▸ **Provided records**
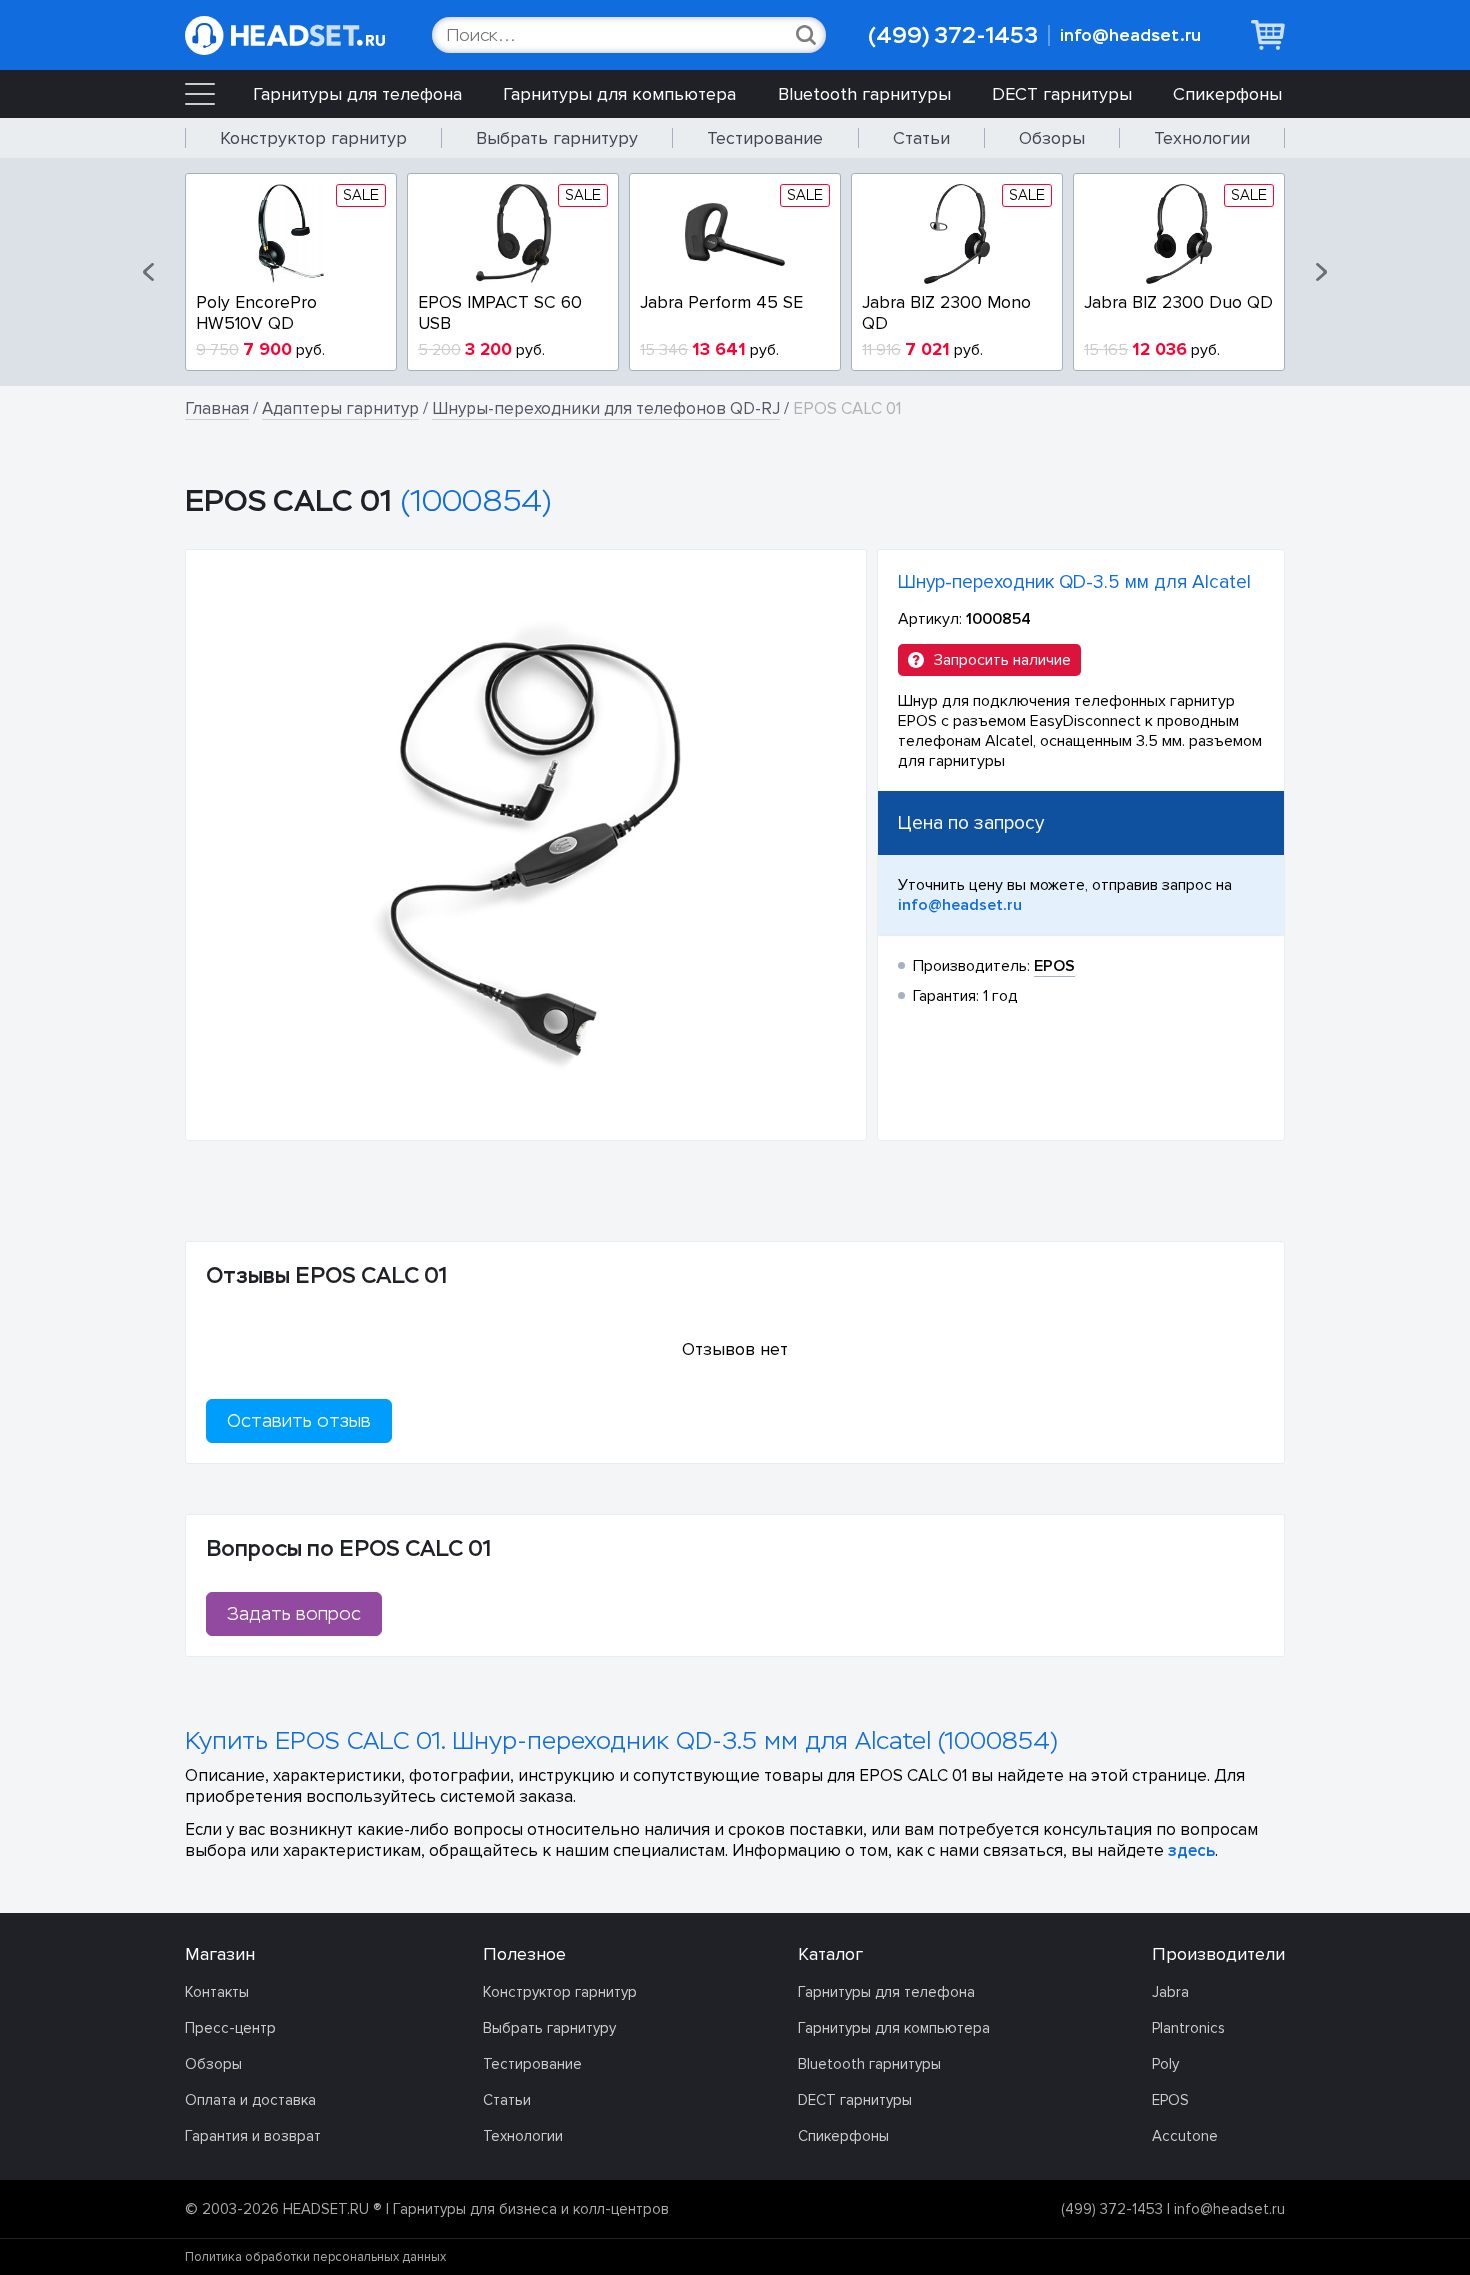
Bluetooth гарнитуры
==
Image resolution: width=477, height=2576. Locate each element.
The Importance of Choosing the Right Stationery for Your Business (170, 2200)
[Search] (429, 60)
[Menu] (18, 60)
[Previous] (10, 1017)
* * *
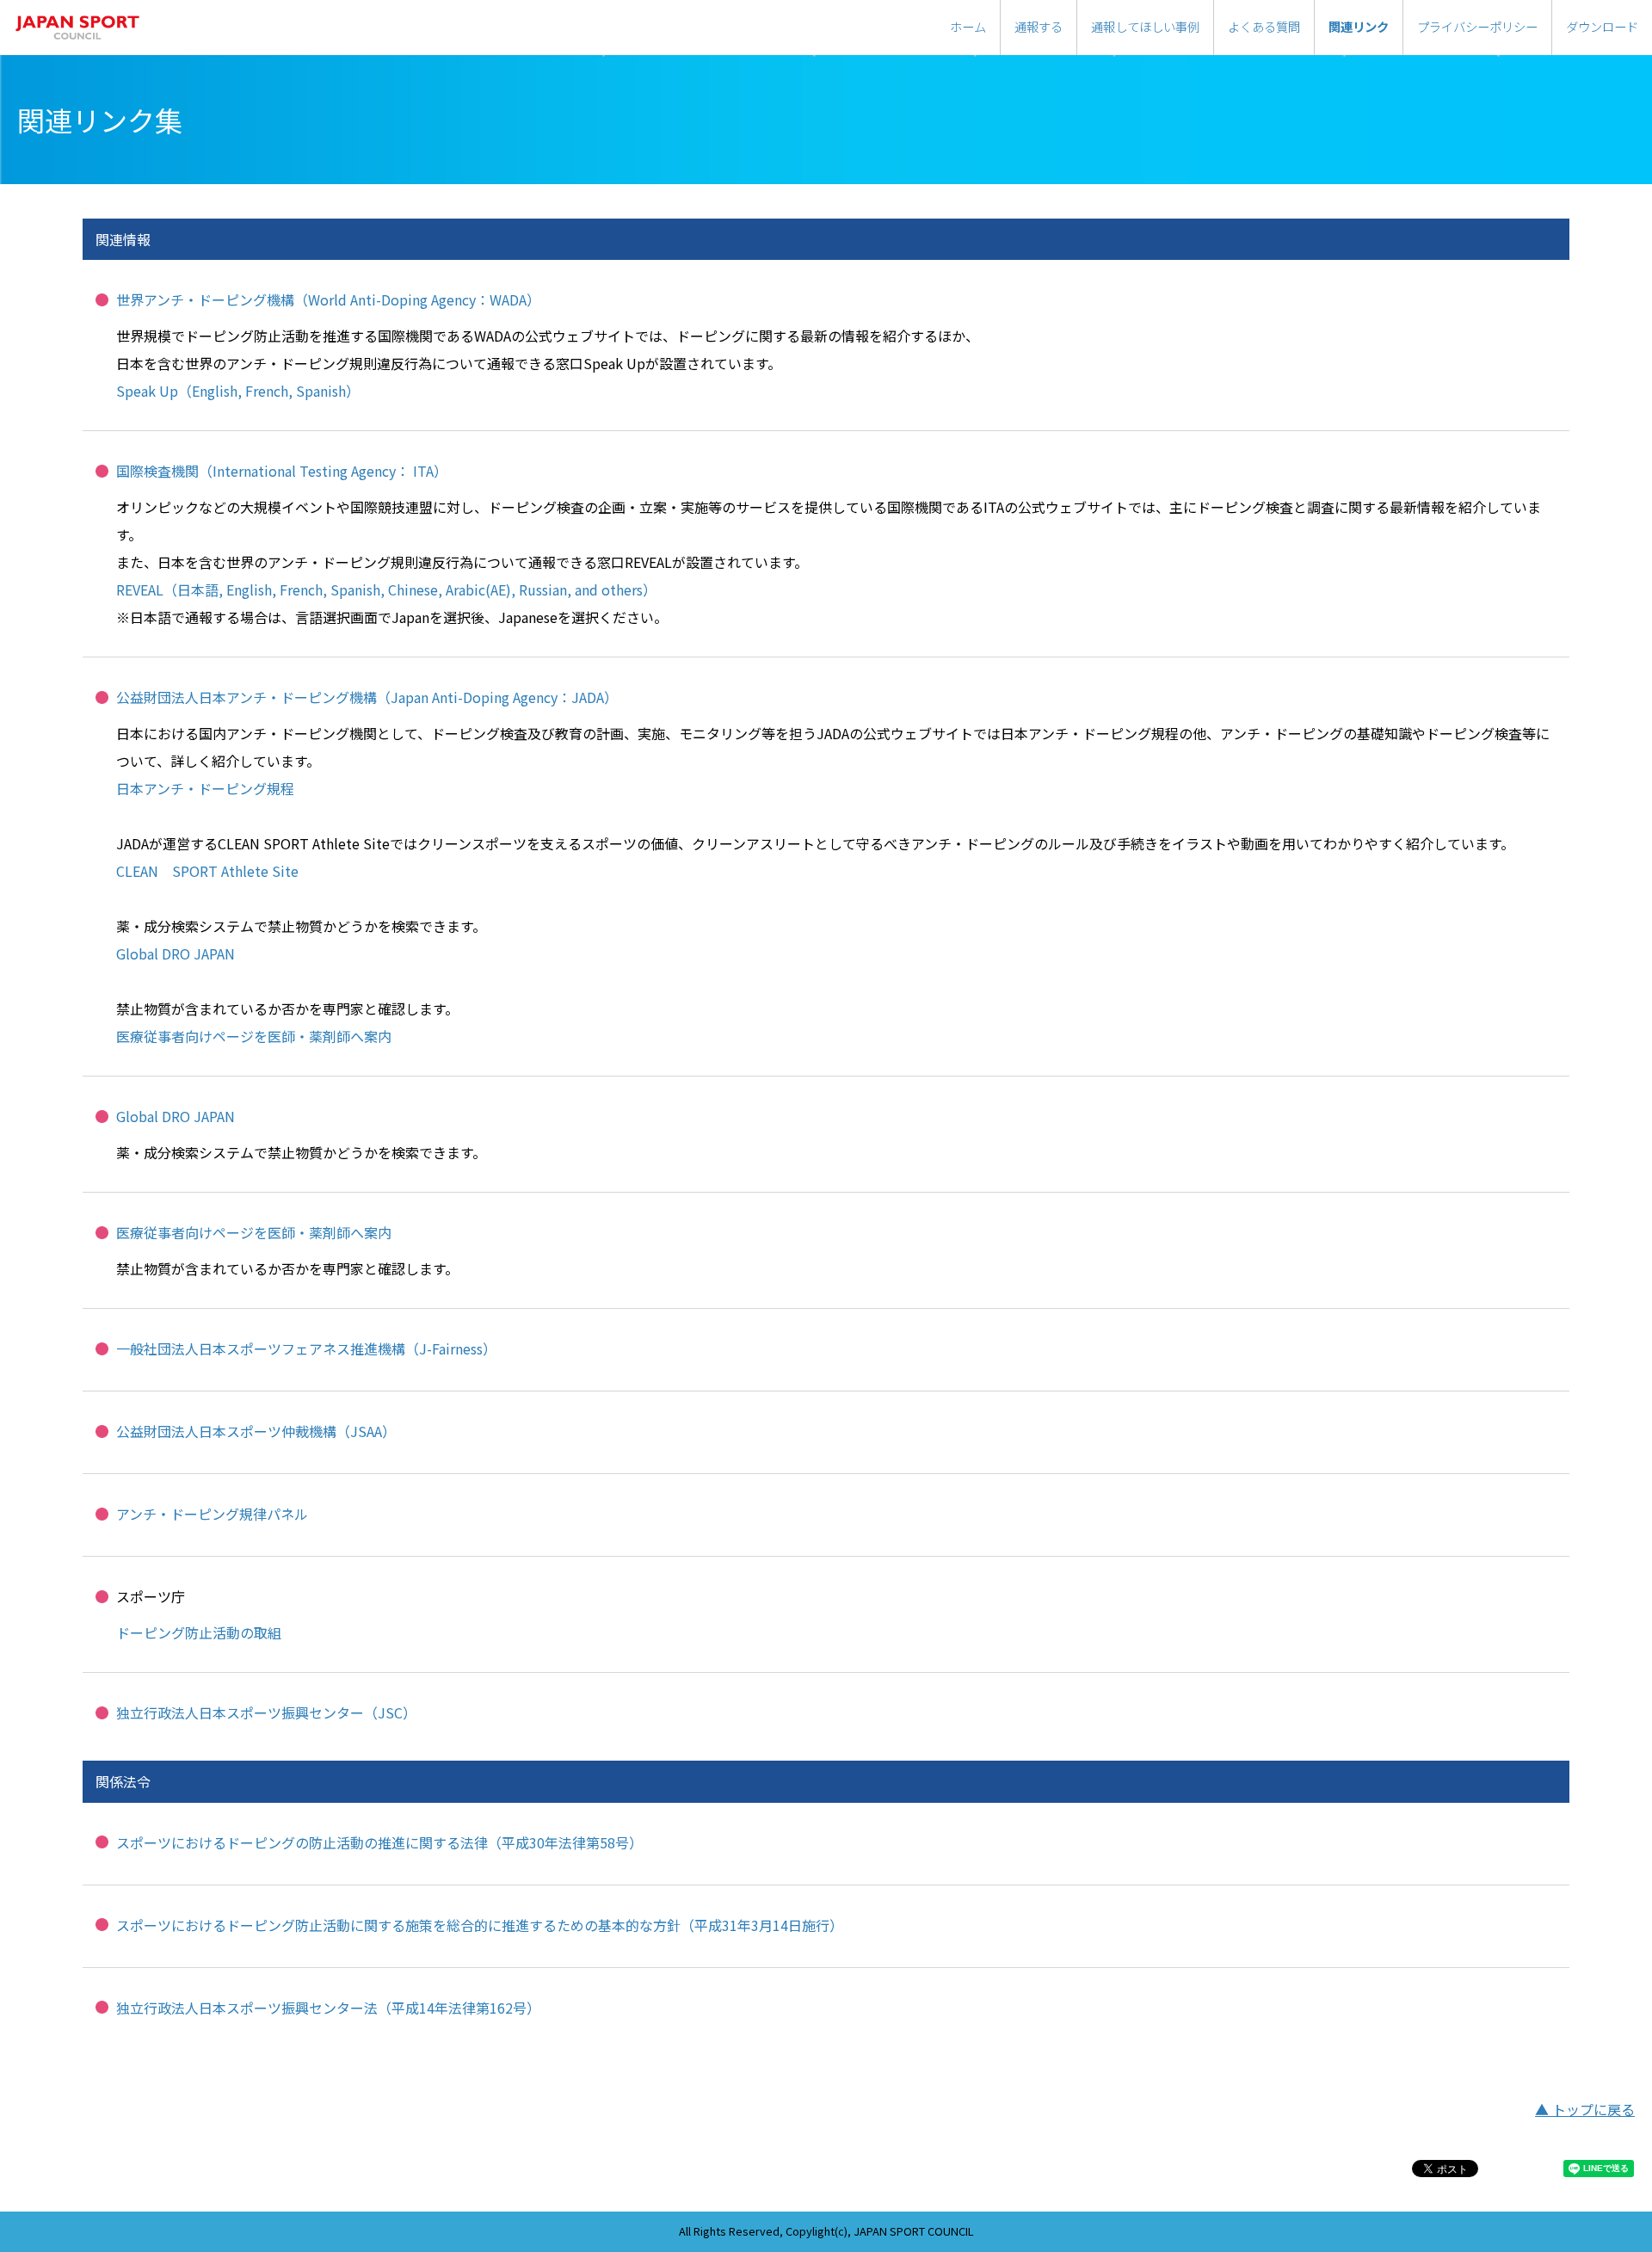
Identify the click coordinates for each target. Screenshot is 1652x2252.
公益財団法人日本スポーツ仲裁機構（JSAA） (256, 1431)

▸ **Problem statement**
Wherever the word "each" appears in the data, return the whole line.

▸ **Answer below**
Image resolution: width=477, height=2576. Locate each element.
Identify the click coordinates for each target. Screenshot is 1652x2252.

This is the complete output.